Verbinski directed the very funny Mouse Hunt and the weak Pirates of the Caribbean series (the first one was OK and they went downhill from there). He and Logan have come up with a spoof of westerns here that has echoes of everything from High Noon to Chinatown, from the fairy tale "Jack the Giant Killer" to Sergio Leone.
Yet as knowing as the film is, it's never particularly witty. Even the slapstick, which starts out strong, descends into mere freneticism. Verbinski wants to be Chuck Jones and Clint Eastwood at the same time, but he is neither.
Johnny Depp voices the title character, initially a nameless pet chameleon suffering an identity crisis in his glassed-in terrarium. He puts on self-created theatricals in his glass box, surrounded by his "friends": a plastic palm tree, a wind-up toy fish and a dead bug.
Then his world is turned upside-down -- literally. His home happens to be in the back of a car traveling through the Mojave Desert -- and when his owner swerves to avoid an armadillo that is crossing the highway, the terrarium goes flying out the unsecured hatchback. The chameleon winds up in the desert, eventually wandering into a small town called Dirt.
By fluke and accident, he quickly becomes a town hero, naming himself Rango and defeating a hawk that preys on the rodents and reptiles that populate Dirt. He's named sheriff, only to discover that the town is on the brink of extinction for lack of water. Why the water has disappeared is a mystery, one that Rango spends the rest of the film trying to solve.
It's a story that features corruption, bullying and interspecies rivalry. What it doesn't feature much of is laughs. And ultimately that's the key to any animated film: Does it amuse? The Shrek films did; so did the Toy Story editions. Rango, however, is hit and miss, with long stretches between giggles.
Not that it doesn't look great. Every scale, every feather, every drop of water looks as if it's been photographed, rather than programmed into a computer. There is an inner light and an inner life to these characters that too few animated films know how to create.

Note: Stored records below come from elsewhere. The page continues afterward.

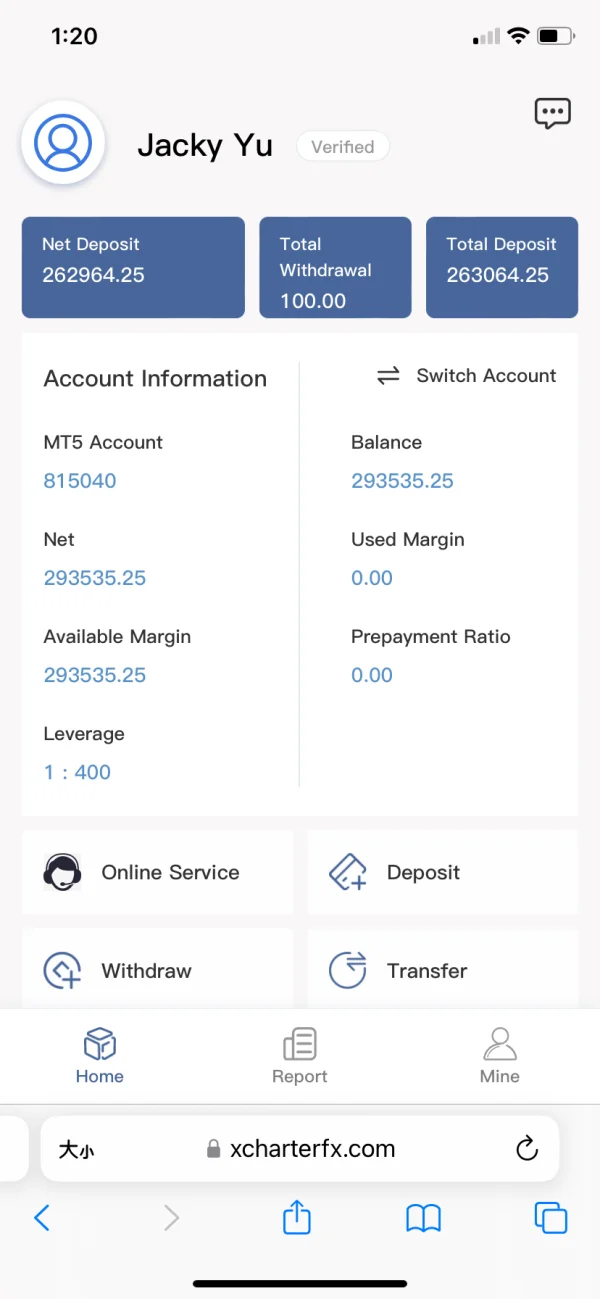Tap the profile avatar icon
Screen dimensions: 600x1299
(x=63, y=144)
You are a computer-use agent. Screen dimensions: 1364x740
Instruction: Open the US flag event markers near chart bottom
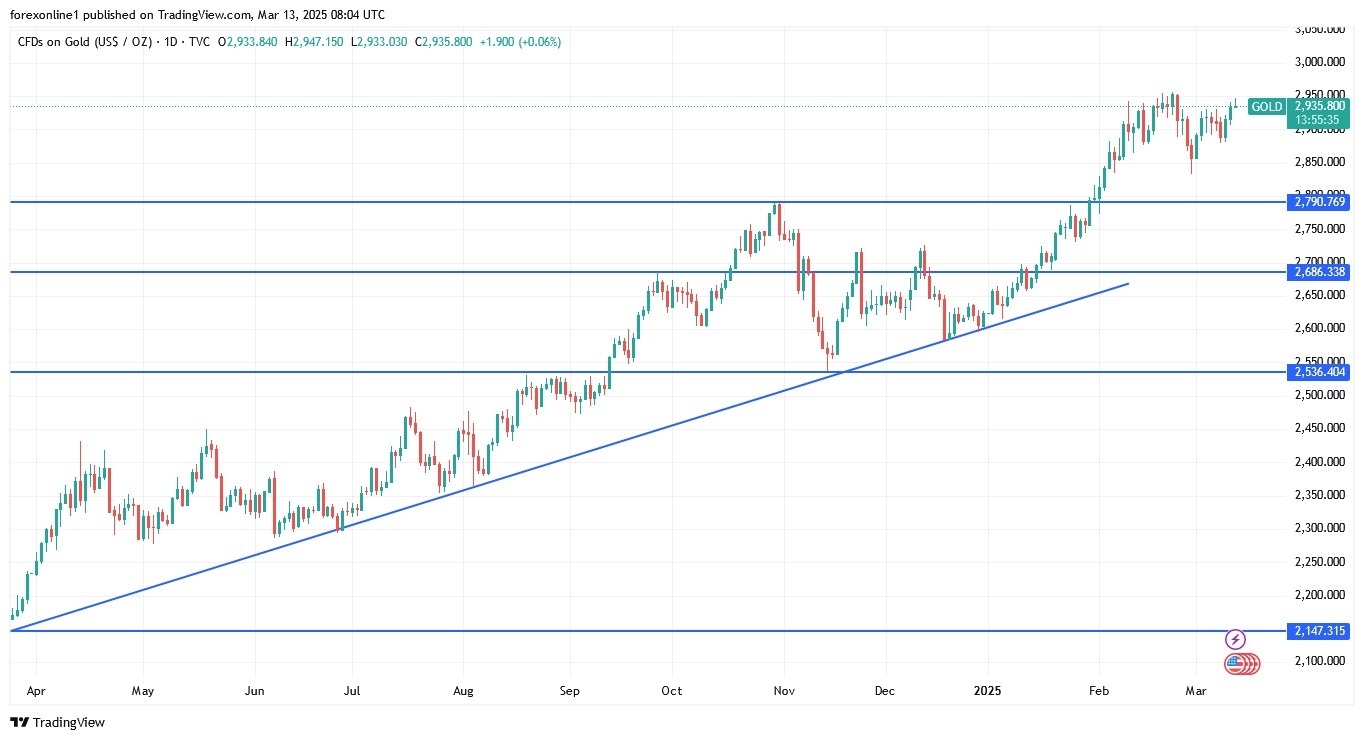tap(1240, 663)
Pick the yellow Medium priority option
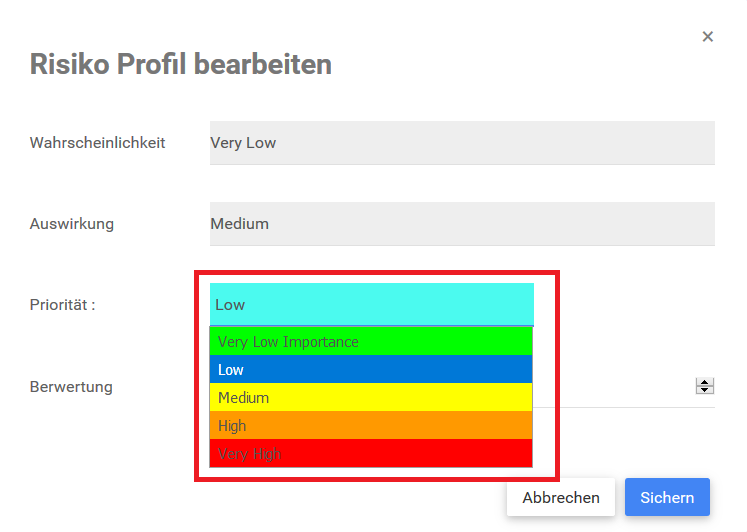Screen dimensions: 747x532 point(371,398)
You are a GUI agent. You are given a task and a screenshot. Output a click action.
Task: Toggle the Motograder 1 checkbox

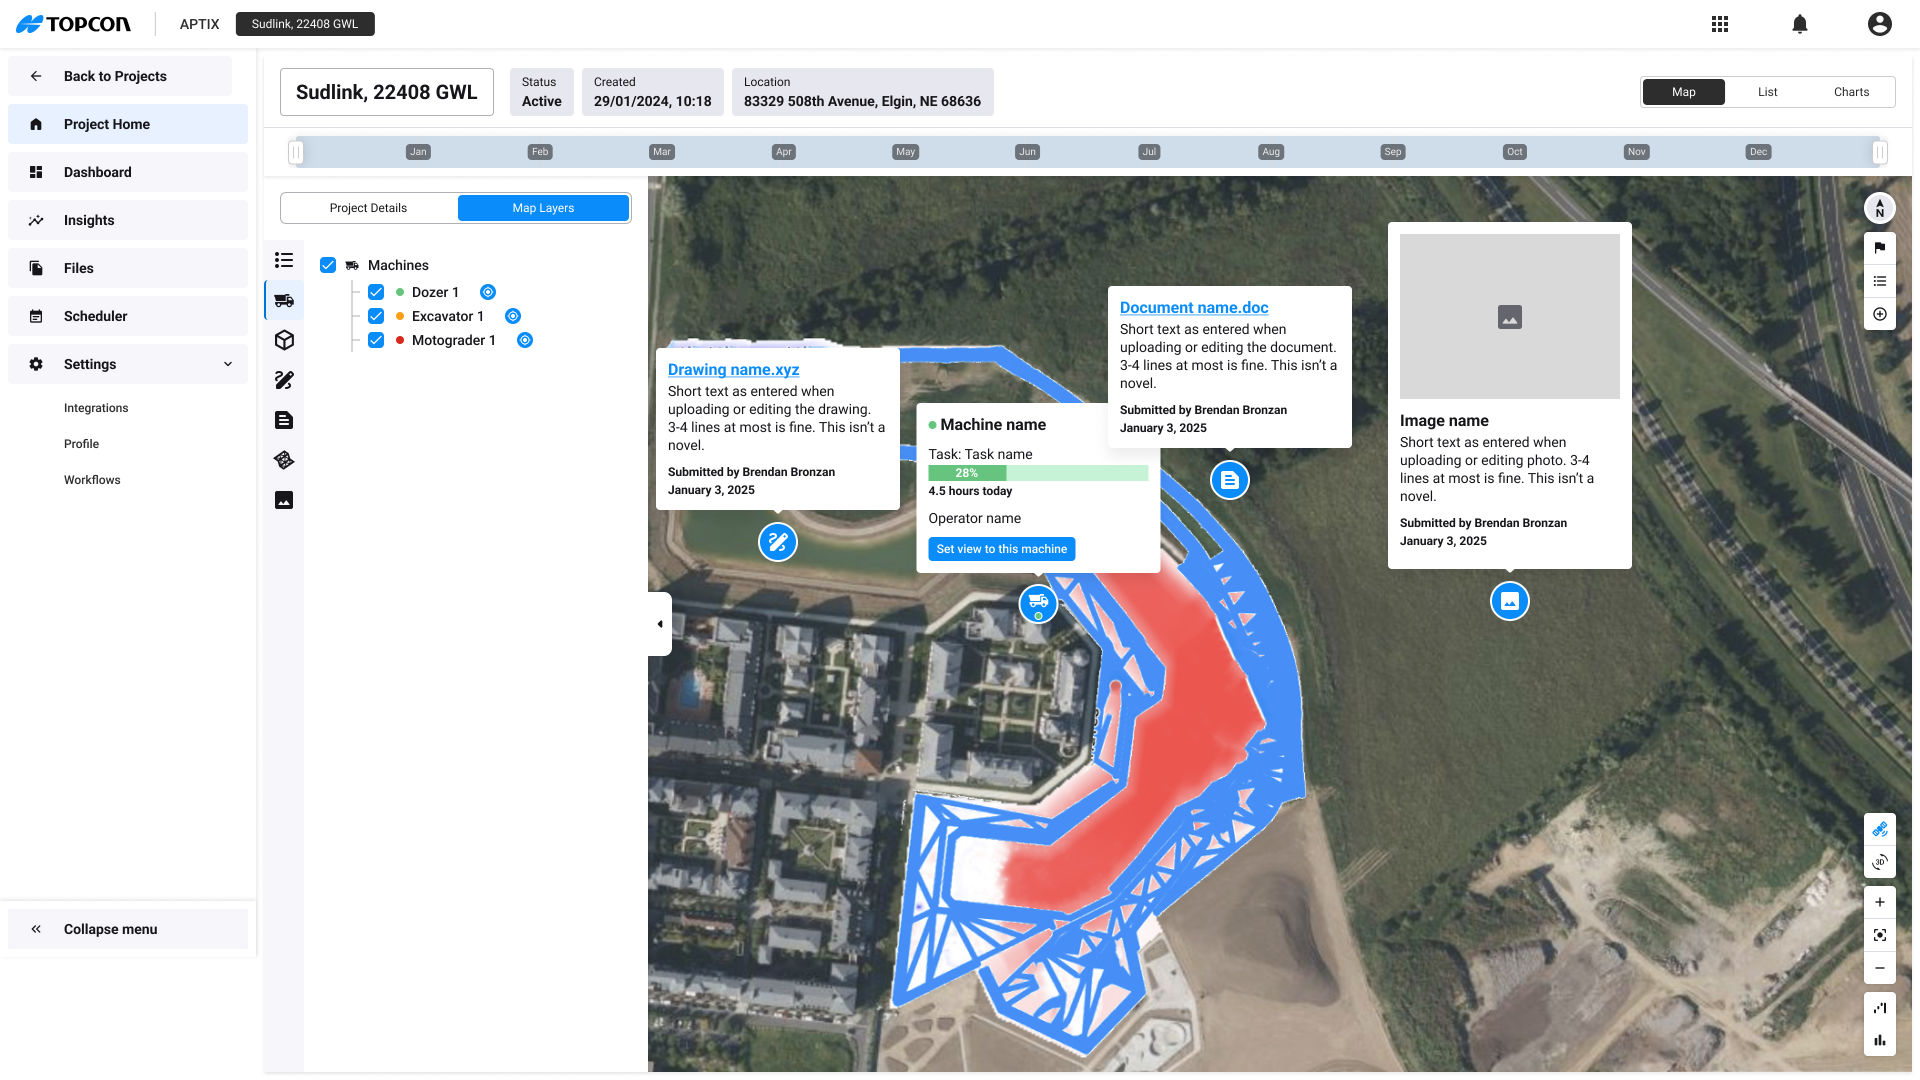(x=376, y=340)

On the other hand, there's a question of scale. Rango is a chameleon; in Dirt, he encounters Old West versions (in other words, they're dressed like characters out of a western) of horned toads, gila monsters, tortoises, jackrabbits, moles and other wildlife. And they're all the same relative size (with the exception of the villainous Rattlesnake Jake, who is huge). It's not something that's distracting, but it does make you wonder.
What it doesn't do is make you laugh, because Rango just isn't very funny. To paraphrase the immortal David St. Hubbins, it's such a fine line between funny, and clever. And this film can't seem to figure out where that is.

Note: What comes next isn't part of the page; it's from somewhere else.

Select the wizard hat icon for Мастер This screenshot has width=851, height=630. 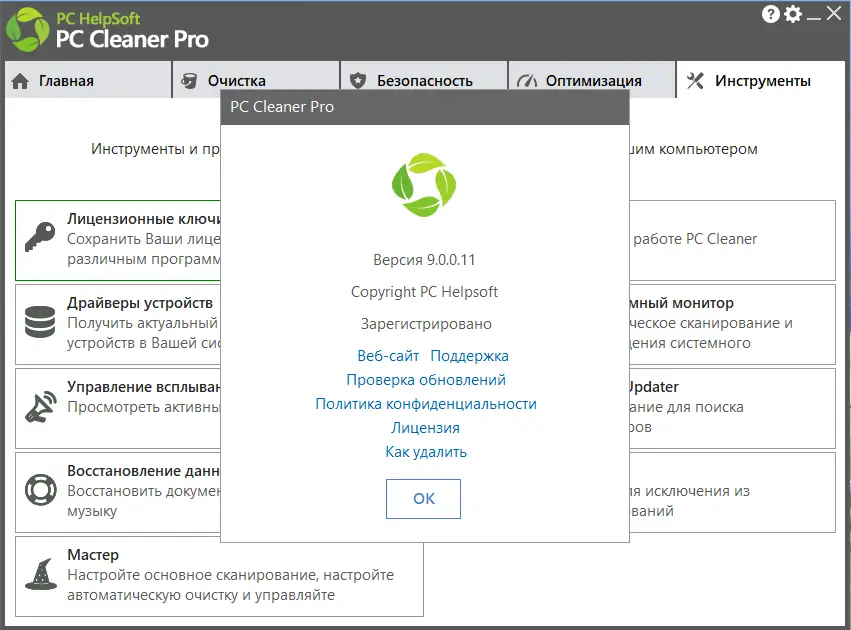click(x=40, y=572)
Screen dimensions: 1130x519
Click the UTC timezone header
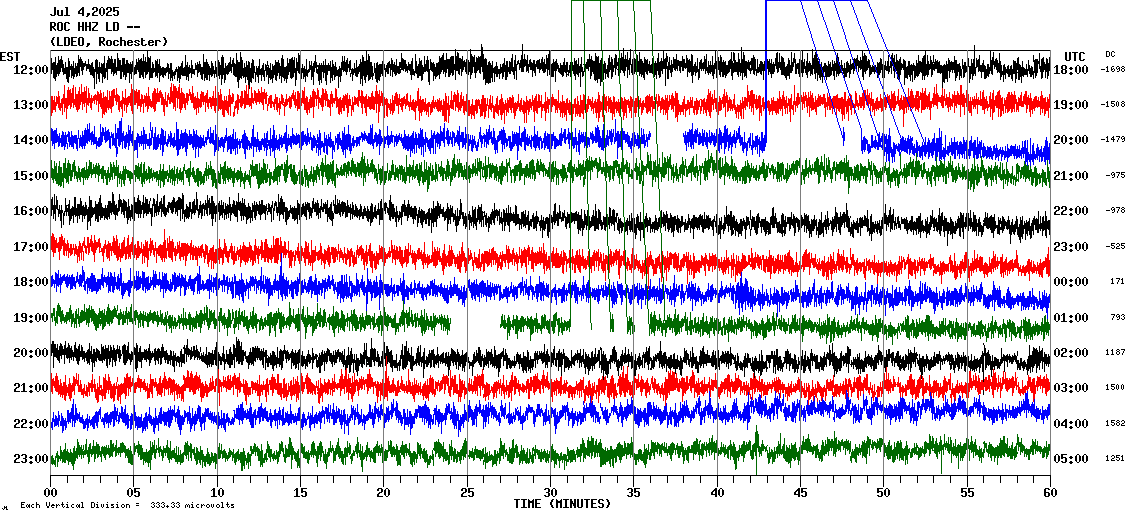point(1075,56)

Depp certainly tries; you can feel him working his ass off to bring this material to life, using a voice that owes a significant debt to Jim Henson's Kermit the Frog. And he's surrounded by exceptional voice talent, including Bill Nighy, Alfred Molina, Isla Fisher, Ned Beatty (doing a great John Huston impression) and the always undersung Stephen Root.
Perhaps your kids will be more amused than the ones at the screening I attended, but I doubt it. Rango is incredibly artful -- but its grasp of the art of comedy is unfortunately slight.